I agree that responsibility in this area is a very good idea; but, even aside from the existence of rape, we don’t have birth control anywhere near good enough to guarantee that responsible people taking reasonable precautions will never get pregnant. Failure rates of even less than 1% will amount to a significant number of unwanted pregnancies in a population of hundreds of millions or billions of people.

No they wouldn’t. Almost all of what they do is provide general health services, including both to those who wish to become pregnant and to those who don’t or at least don’t at a given moment; and provide birth control. If there were almost no abortions, Planned Parenthood would cheer, and keep on doing their main work.

Attempts to close down Planned Parenthood are going to result in more abortions, not fewer, because they’ll make it harder to access birth control.

Hope it’s not a hijack, but this one keeps coming up. Where is this idea that late-term abortions are generally due to some whim of the pregnant woman coming from? Late-term abortions are at least almost always due to something having gone seriously wrong with the pregnancy, whether with the mother’s health or with the fetus’ health, that either hadn’t gone wrong until late in the pregnancy or hadn’t been discovered until late in the pregnancy. Why are people imagining large numbers of women who carry willingly for eight or eight and a half months and then decide to abort for entirely non-health-related reasons in a fashion causing the death of the fetus, plus significant numbers of doctors willing to perform such procedures?

Wouldn’t that demolish pro-choice arguments in one fell swoop? It would be acknowledging the pro-choice argument (that a woman has a right to bodily autonomy) while also brushing it aside at the same time.

And more dead Mothers and babies. Lots more. So much for “pro-life”.

There are numerous ways to demonstrate that so-called pro-life people don’t actually believe abortion is murder and don’t actually care about the death of children. Two other big ones are that if abortions were actually murder they’d be rioting in the streets over so much government-condoned murder happening, and if they actually cared about the death of children they’d make damned certain that mothers were given the support of the state after having a child via supporting social welfare programs for the poor.

The evidence is ironclad that so-called pro-lifers fall into three categories:

  1. Persons who think that abortions are sorta kinda bad, but only bad enough to barely lift a finger and check a box on a voting ballot and maybe carry a sign around for a while.
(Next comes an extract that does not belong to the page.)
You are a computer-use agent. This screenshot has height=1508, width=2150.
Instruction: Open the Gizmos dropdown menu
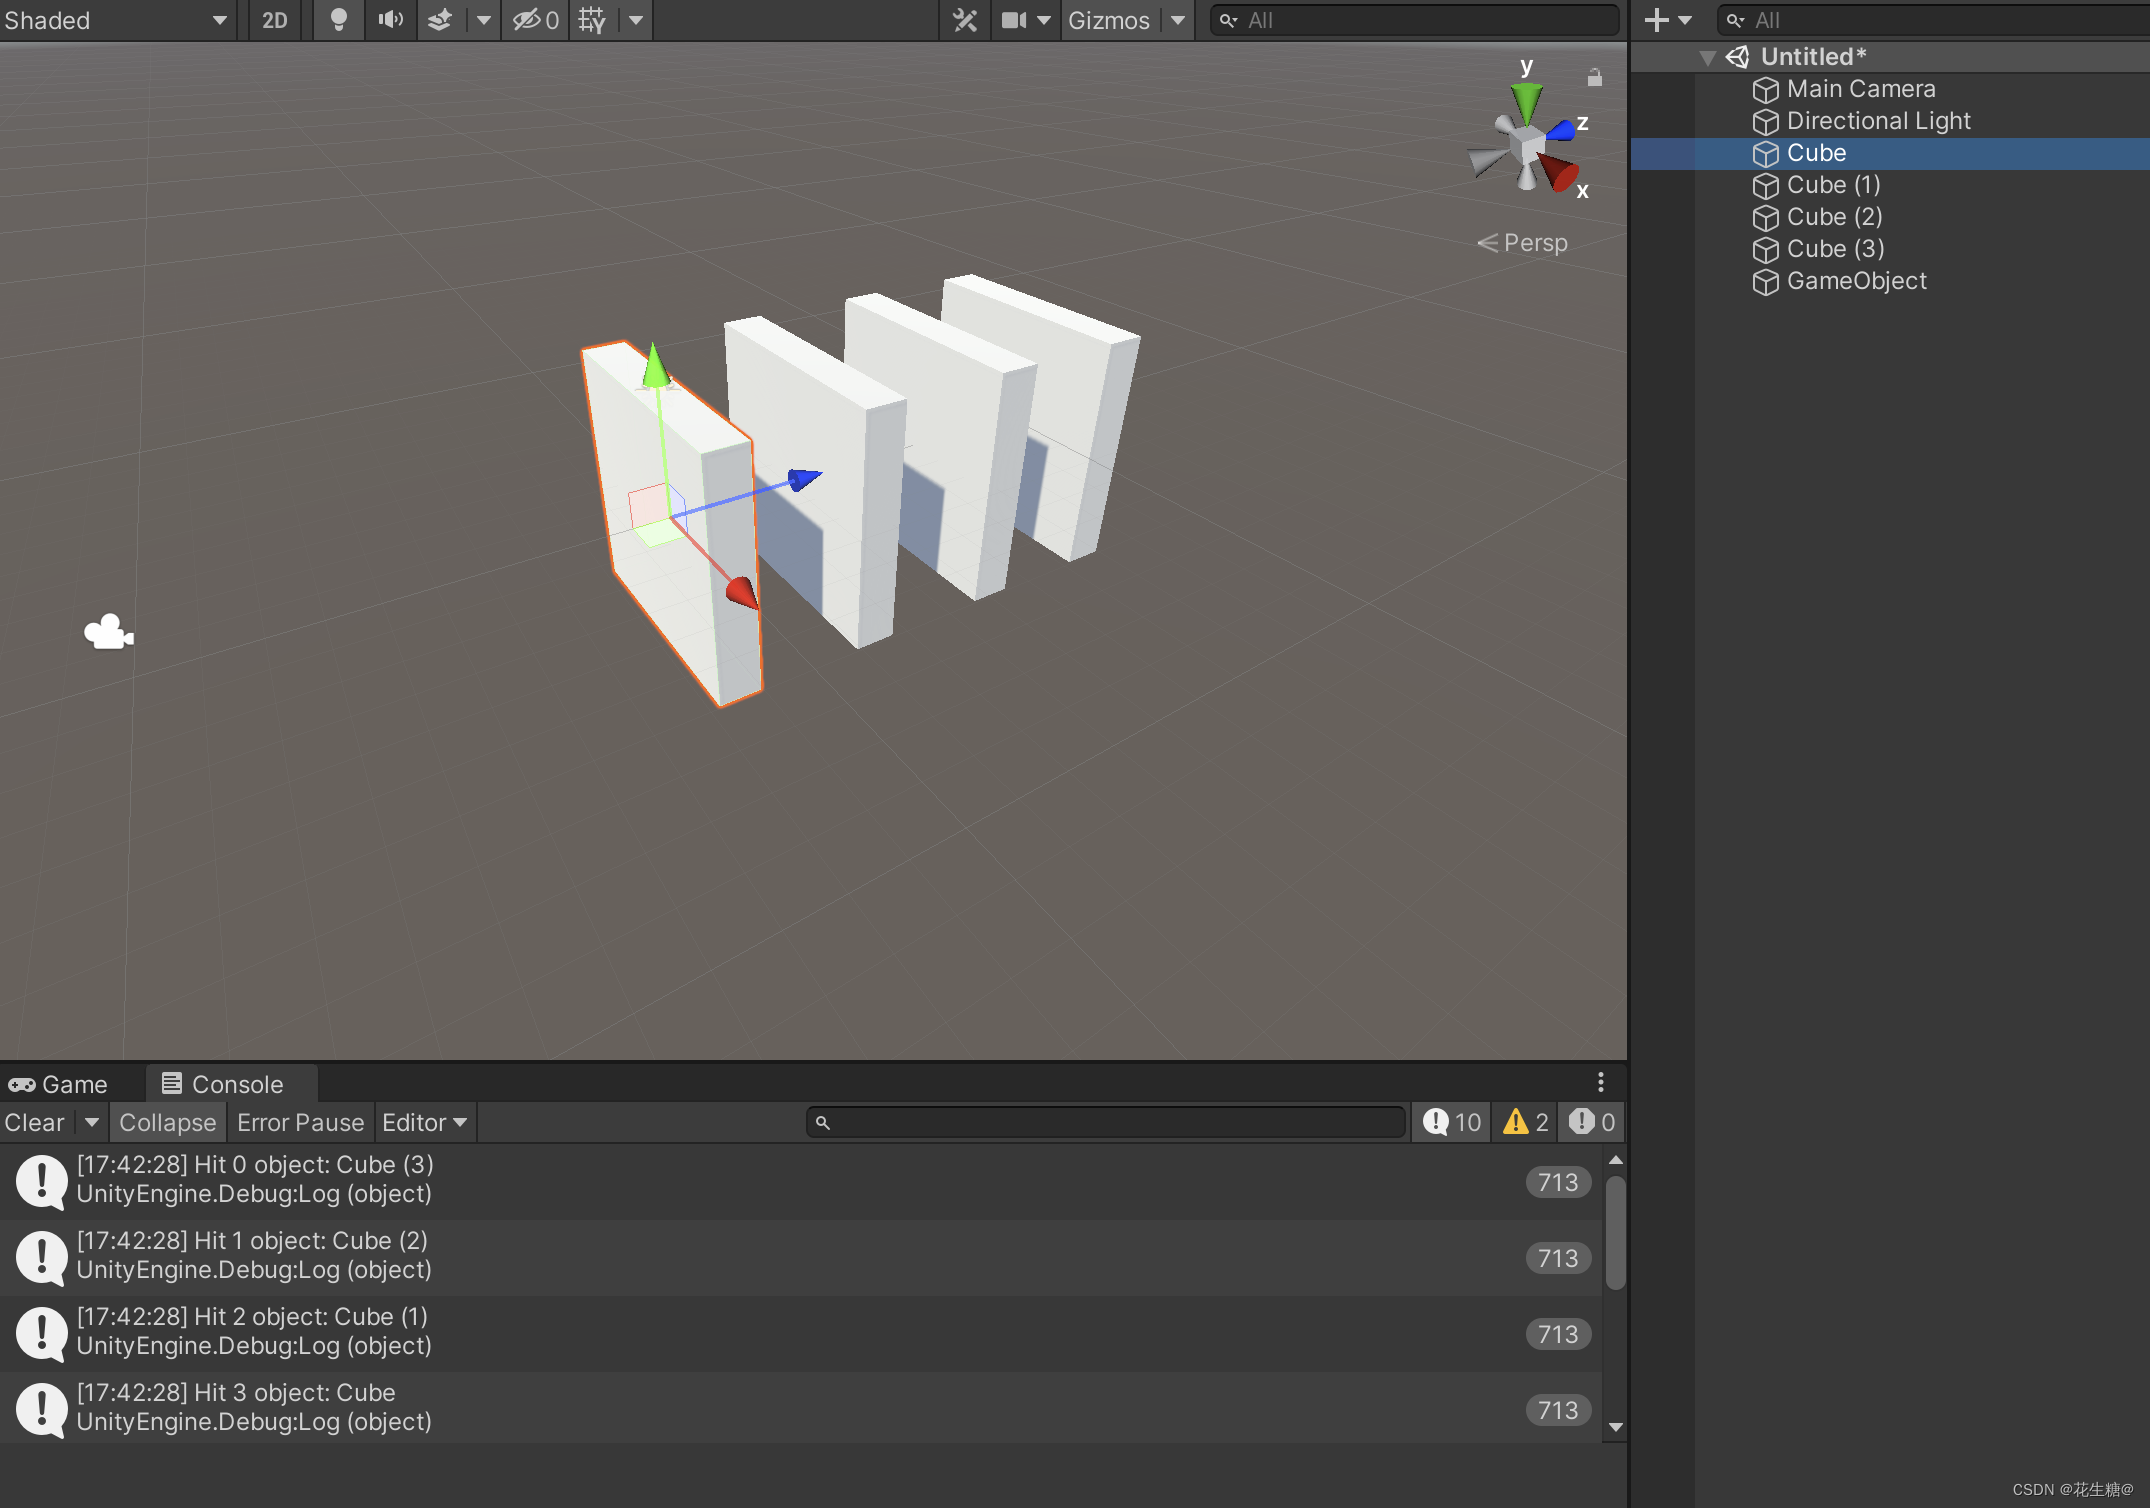[1126, 20]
While also not giving a crap if they die after birth, because they’re supporting the party of abandoning mothers and children at birth.

  2. Persons who don’t give a crap about abortions and child death and really see this as an issue of control - they think that women should be controlled, having abortions only when THEY want women to have abortions and no other time.

  3. Persons who are in prison for murdering doctors and firebombing planned parenthoods.